■ **Directions for this task**
The expected result is the segment of the entries that begins with the line containing "Navigate to Rules via breadcrumb" and ends with the last line, copied verbatim.

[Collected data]

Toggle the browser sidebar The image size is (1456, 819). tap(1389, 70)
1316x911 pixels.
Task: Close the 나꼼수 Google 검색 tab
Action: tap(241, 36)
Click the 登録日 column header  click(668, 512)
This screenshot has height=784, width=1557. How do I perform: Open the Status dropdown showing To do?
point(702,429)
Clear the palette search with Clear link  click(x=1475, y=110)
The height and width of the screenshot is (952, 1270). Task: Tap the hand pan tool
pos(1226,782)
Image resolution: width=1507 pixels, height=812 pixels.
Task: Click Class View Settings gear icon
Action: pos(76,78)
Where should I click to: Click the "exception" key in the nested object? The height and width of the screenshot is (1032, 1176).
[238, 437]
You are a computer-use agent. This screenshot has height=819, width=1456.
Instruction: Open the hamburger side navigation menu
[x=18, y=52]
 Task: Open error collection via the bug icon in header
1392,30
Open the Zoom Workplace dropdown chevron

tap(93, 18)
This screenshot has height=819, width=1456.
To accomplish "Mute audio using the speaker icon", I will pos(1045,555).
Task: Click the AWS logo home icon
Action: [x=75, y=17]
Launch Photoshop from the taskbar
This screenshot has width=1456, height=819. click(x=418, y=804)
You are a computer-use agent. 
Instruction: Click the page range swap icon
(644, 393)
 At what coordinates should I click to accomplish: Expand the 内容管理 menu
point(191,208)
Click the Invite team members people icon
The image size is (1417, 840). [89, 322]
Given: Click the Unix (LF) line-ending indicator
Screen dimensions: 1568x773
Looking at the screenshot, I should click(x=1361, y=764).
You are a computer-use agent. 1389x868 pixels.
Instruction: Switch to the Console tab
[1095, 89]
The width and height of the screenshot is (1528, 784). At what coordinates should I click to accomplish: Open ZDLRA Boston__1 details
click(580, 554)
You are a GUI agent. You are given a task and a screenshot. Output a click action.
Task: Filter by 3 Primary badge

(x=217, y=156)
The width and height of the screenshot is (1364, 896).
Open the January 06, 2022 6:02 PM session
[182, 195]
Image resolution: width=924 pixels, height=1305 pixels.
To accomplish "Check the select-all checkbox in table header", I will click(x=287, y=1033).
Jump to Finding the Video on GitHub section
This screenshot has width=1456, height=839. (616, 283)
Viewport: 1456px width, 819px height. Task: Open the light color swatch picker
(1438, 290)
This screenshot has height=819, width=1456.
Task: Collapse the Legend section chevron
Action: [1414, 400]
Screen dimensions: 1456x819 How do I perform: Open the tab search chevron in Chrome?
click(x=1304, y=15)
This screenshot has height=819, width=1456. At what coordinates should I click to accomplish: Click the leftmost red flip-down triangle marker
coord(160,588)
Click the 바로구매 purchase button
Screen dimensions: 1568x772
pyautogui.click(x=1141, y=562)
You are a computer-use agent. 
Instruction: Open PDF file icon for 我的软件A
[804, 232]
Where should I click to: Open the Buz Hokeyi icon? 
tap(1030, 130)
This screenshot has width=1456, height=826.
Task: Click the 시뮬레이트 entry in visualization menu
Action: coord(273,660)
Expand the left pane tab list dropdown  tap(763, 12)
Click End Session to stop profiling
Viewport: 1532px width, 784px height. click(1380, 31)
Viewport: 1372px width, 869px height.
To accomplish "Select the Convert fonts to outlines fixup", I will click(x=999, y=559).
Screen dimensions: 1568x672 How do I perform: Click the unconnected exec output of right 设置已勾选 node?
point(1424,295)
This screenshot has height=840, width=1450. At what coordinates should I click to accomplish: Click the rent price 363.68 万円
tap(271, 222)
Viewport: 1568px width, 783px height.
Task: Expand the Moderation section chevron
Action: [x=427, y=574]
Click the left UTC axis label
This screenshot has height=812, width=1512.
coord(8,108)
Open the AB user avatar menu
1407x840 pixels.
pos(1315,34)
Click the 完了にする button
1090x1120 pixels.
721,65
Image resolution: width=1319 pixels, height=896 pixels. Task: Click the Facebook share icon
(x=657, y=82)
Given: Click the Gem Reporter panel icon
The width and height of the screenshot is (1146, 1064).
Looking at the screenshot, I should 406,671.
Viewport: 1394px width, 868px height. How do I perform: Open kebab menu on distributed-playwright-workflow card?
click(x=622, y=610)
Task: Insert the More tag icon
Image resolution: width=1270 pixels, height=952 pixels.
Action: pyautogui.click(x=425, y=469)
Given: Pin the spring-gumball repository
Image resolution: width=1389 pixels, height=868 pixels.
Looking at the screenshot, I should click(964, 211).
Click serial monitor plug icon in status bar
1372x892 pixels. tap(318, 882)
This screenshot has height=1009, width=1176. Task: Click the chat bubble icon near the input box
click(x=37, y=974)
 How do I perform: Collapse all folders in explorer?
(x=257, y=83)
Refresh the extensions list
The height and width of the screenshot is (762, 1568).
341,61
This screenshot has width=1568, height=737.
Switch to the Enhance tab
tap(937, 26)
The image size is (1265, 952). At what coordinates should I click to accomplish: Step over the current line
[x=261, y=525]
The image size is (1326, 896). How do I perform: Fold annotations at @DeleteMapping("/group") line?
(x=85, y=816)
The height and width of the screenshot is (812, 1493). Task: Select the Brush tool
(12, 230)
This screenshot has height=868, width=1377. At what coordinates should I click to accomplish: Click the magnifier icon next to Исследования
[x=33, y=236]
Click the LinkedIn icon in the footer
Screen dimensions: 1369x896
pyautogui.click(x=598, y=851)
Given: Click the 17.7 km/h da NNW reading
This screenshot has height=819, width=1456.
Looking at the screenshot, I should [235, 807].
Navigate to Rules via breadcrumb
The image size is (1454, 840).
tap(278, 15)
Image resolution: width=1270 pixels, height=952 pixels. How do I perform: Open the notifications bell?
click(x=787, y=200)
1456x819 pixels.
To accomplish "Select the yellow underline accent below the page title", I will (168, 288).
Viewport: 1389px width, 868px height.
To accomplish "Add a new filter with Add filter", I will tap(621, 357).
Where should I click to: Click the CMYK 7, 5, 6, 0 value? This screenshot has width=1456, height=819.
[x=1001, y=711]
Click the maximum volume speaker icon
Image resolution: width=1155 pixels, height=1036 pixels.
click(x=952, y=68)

■ **Result**
Navigate to Rules via breadcrumb
The image size is (1454, 840).
tap(278, 15)
Image resolution: width=1270 pixels, height=952 pixels. How do I perform: Open the notifications bell?
click(x=787, y=200)
1456x819 pixels.
To accomplish "Select the yellow underline accent below the page title", I will (168, 288).
Viewport: 1389px width, 868px height.
To accomplish "Add a new filter with Add filter", I will tap(621, 357).
Where should I click to: Click the CMYK 7, 5, 6, 0 value? This screenshot has width=1456, height=819.
[x=1001, y=711]
Click the maximum volume speaker icon
Image resolution: width=1155 pixels, height=1036 pixels.
click(x=952, y=68)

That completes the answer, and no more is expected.